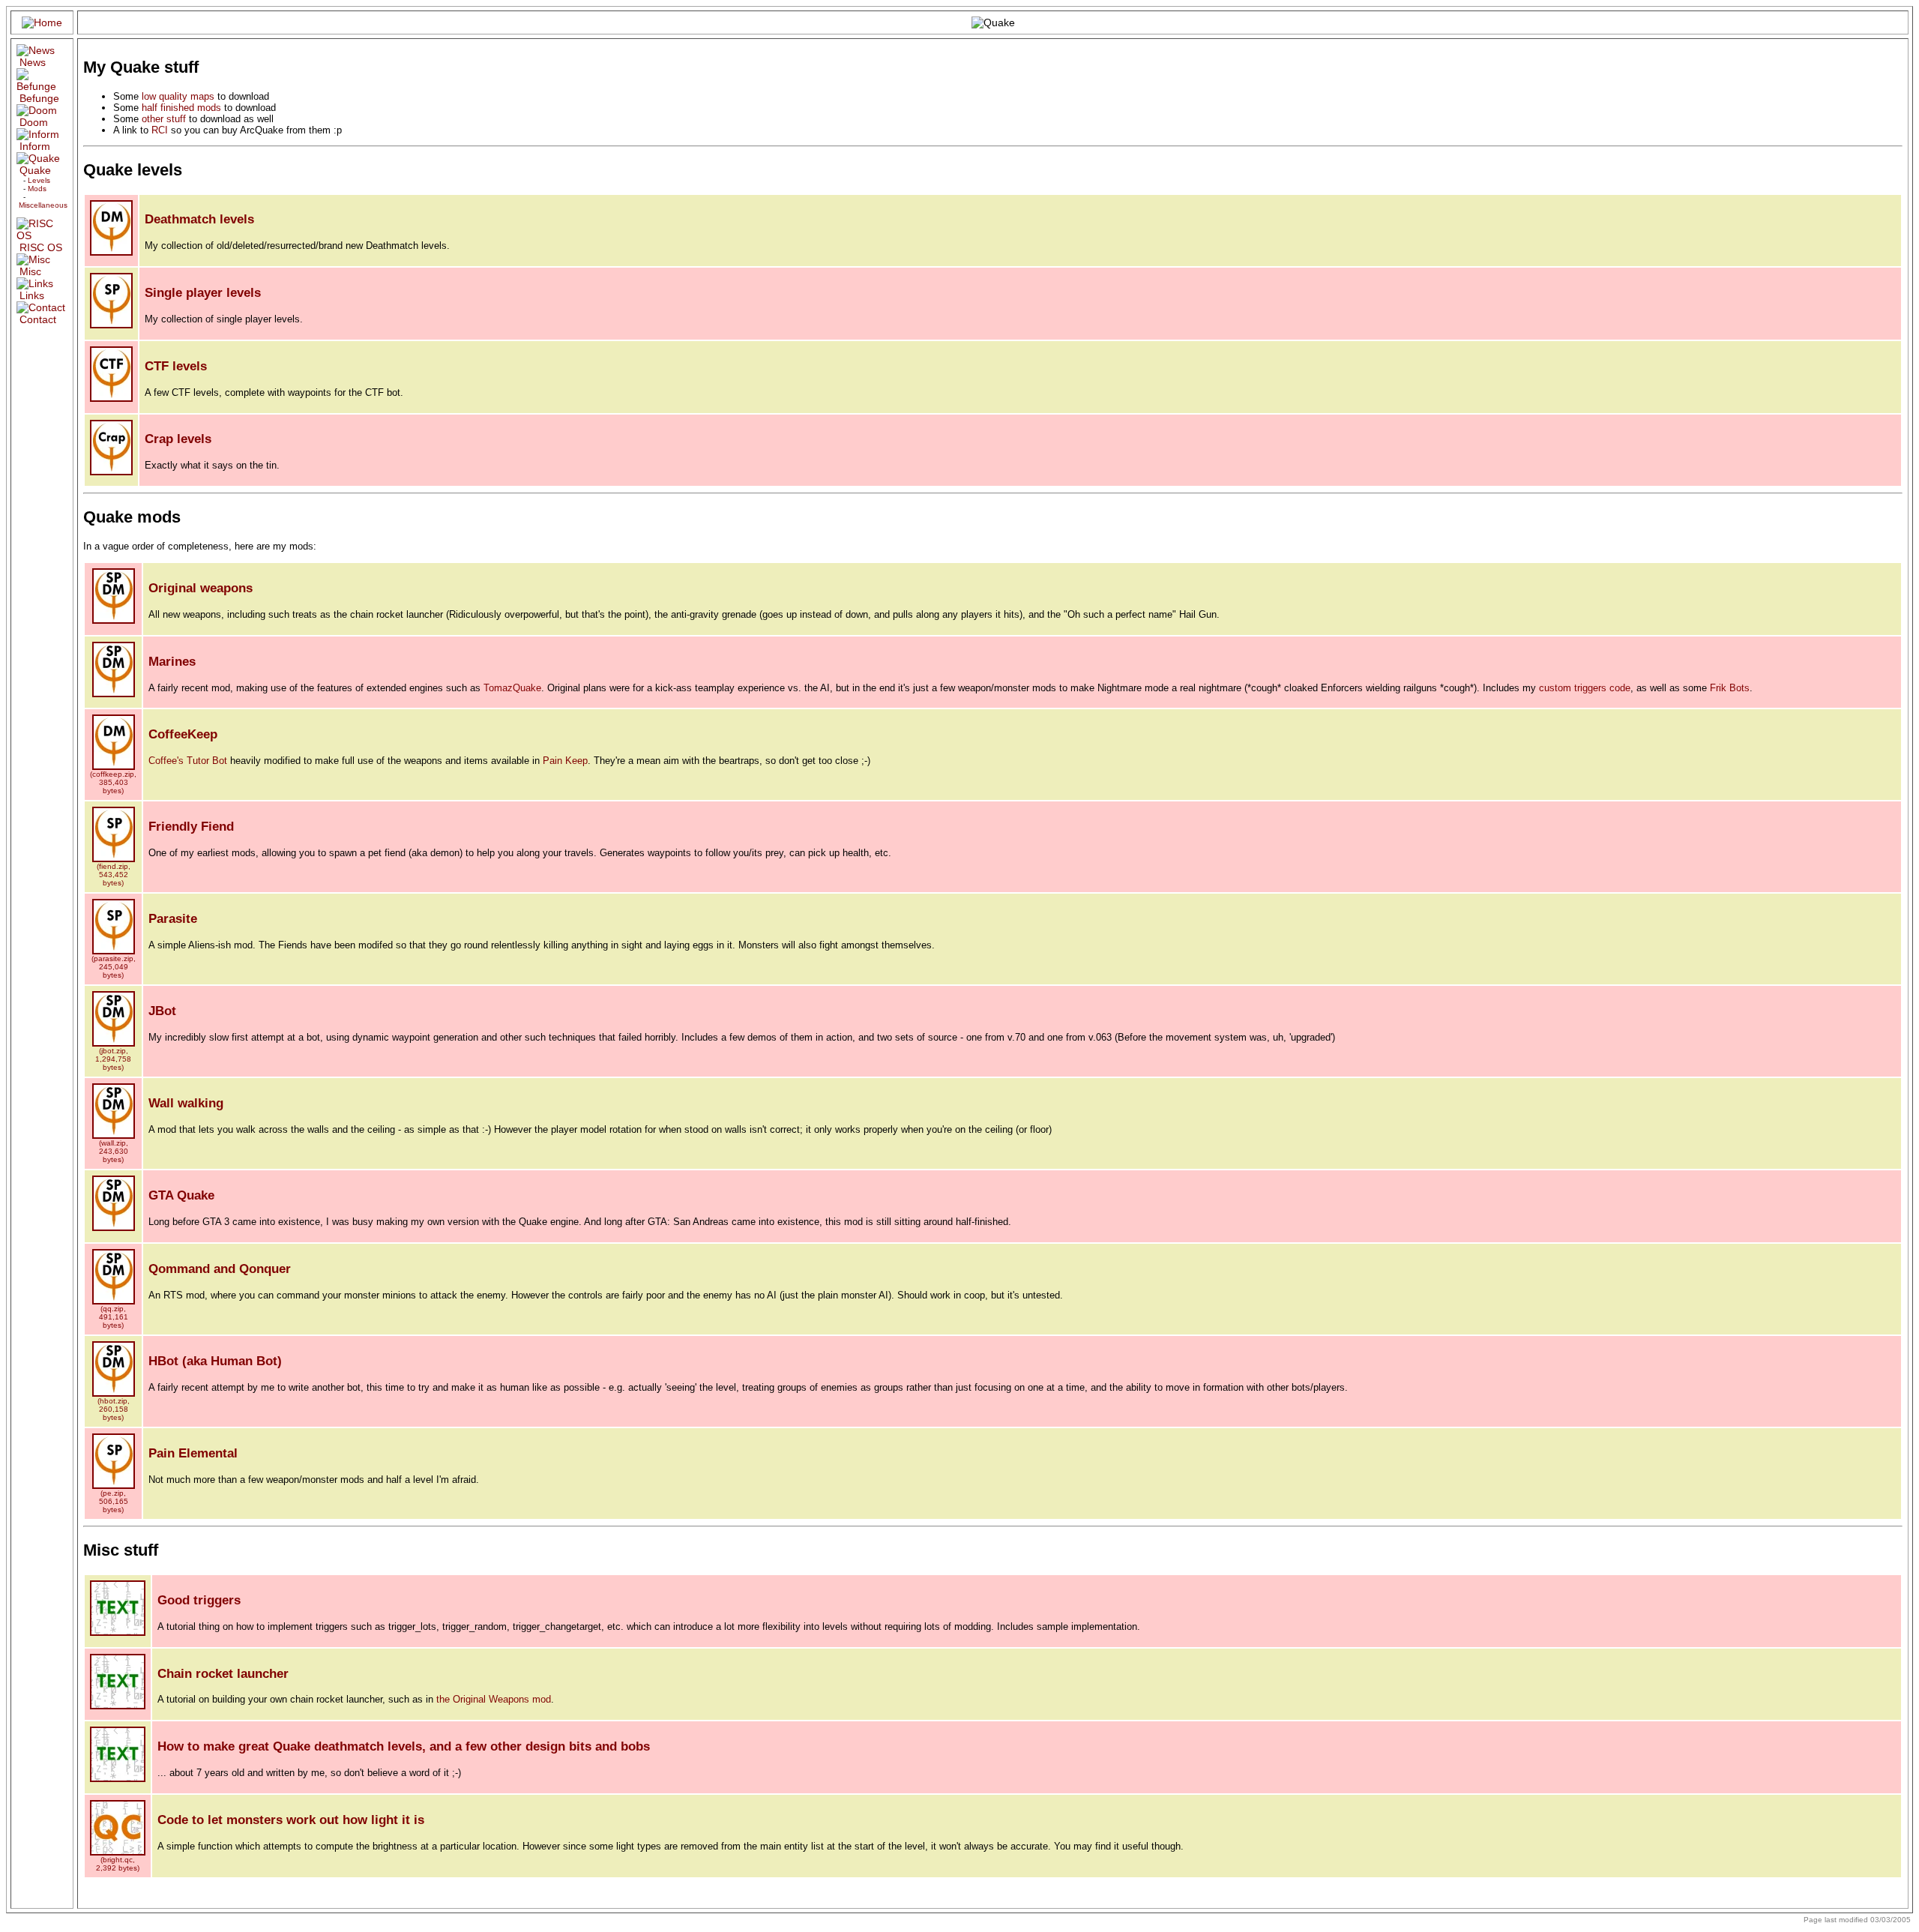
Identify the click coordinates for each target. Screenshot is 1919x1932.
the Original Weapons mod (493, 1699)
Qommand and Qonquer (219, 1269)
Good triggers (199, 1600)
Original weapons (200, 588)
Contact (37, 319)
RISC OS (40, 247)
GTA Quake (181, 1195)
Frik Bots (1730, 687)
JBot (162, 1011)
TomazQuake (512, 687)
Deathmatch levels (199, 219)
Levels (39, 180)
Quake (35, 170)
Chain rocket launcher (223, 1674)
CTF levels (176, 366)
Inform (34, 146)
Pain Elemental (193, 1453)
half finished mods (181, 107)
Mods (37, 188)
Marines (172, 661)
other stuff (164, 118)
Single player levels (203, 293)
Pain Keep (565, 760)
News (32, 62)
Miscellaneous (43, 205)
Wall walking (185, 1103)
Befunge (39, 98)
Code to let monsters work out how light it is (290, 1820)
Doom (33, 122)
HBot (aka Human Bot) (215, 1361)
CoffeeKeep (182, 734)
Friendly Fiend (191, 826)
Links (31, 295)
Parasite (172, 919)
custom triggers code (1584, 687)
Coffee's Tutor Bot (187, 760)
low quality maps (178, 96)
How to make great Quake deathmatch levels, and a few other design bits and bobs (403, 1746)
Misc (30, 271)
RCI (159, 130)
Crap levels (178, 439)
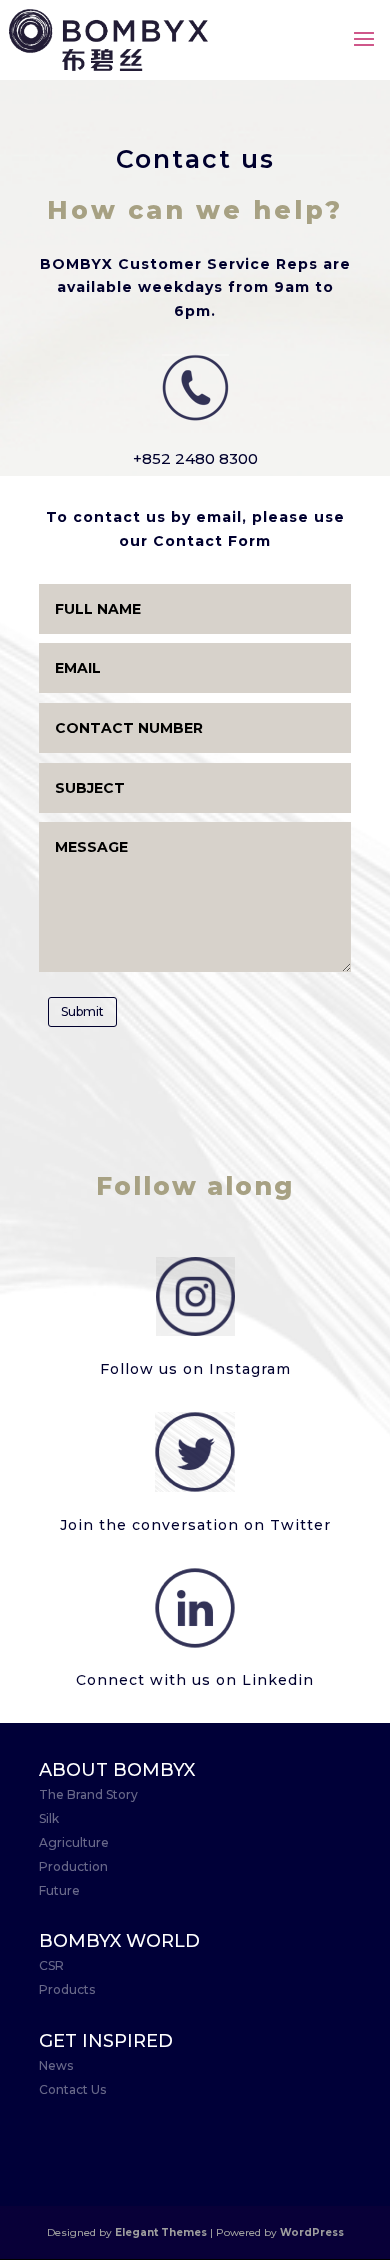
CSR (51, 1965)
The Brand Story (88, 1794)
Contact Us (72, 2089)
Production (73, 1866)
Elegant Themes (161, 2232)
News (56, 2065)
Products (67, 1989)
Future (59, 1890)
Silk (49, 1818)
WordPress (312, 2232)
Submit (82, 1011)
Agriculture (74, 1842)
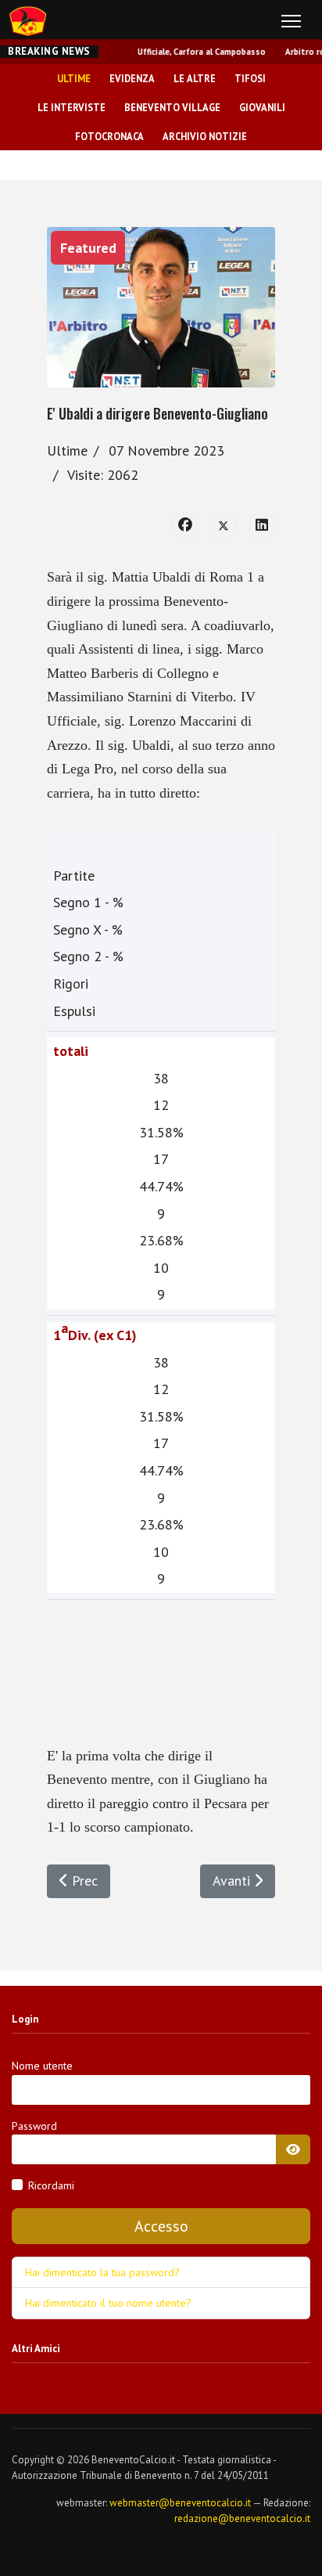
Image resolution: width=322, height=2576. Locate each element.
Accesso (161, 2226)
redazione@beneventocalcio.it (242, 2518)
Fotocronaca (109, 136)
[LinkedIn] (262, 526)
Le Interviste (72, 107)
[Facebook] (185, 526)
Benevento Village (172, 107)
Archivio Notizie (205, 136)
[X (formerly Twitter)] (223, 526)
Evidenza (132, 78)
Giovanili (262, 107)
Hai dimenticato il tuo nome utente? (108, 2303)
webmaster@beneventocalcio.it (180, 2502)
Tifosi (250, 78)
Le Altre (195, 78)
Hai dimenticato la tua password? (102, 2272)
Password (34, 2126)
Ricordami (51, 2185)
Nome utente (42, 2066)
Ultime (74, 78)
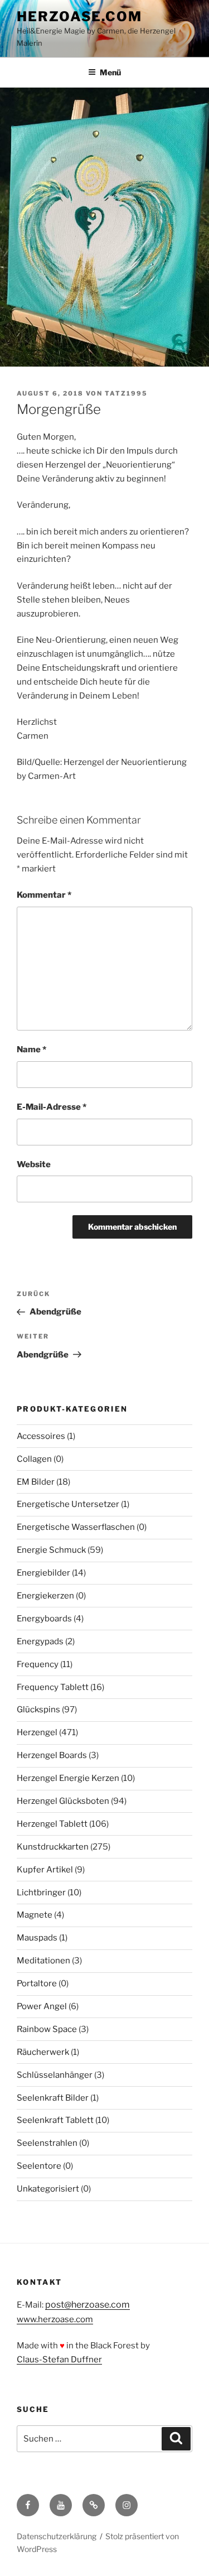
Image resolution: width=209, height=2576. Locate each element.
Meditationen (43, 1961)
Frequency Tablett (53, 1687)
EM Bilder (36, 1482)
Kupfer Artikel (45, 1870)
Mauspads (37, 1938)
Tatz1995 (126, 393)
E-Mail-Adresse (51, 1107)
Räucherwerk (43, 2052)
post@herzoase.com (87, 2304)
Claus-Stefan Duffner (59, 2359)
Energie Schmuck (51, 1550)
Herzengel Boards (52, 1755)
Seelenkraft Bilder (53, 2098)
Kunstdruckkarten (53, 1847)
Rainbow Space (47, 2029)
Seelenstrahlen (47, 2143)
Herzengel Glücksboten (63, 1801)
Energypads (40, 1641)
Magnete (34, 1915)
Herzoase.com (79, 16)
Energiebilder (43, 1573)
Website (34, 1164)
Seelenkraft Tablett (55, 2120)
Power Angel (42, 2006)
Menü (110, 72)
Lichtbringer (41, 1893)
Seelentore (39, 2166)
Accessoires (41, 1436)
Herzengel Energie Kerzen (68, 1778)
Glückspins (38, 1710)
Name (31, 1049)
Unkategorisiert (48, 2189)
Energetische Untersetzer (68, 1504)
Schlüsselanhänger (55, 2075)
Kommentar (44, 895)
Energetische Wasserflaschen (76, 1527)
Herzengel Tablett (52, 1824)
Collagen (34, 1459)
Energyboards (44, 1619)
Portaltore (37, 1983)
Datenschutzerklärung (56, 2536)
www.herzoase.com (55, 2319)
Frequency (38, 1664)
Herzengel (37, 1732)
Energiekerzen (45, 1596)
- - -
◆ What is expected
Search the listing above for lines containing "dimenticato", and copy them.

◆ Your solution
Hai dimenticato il tuo nome utente? (108, 2303)
Hai dimenticato la tua password? (102, 2272)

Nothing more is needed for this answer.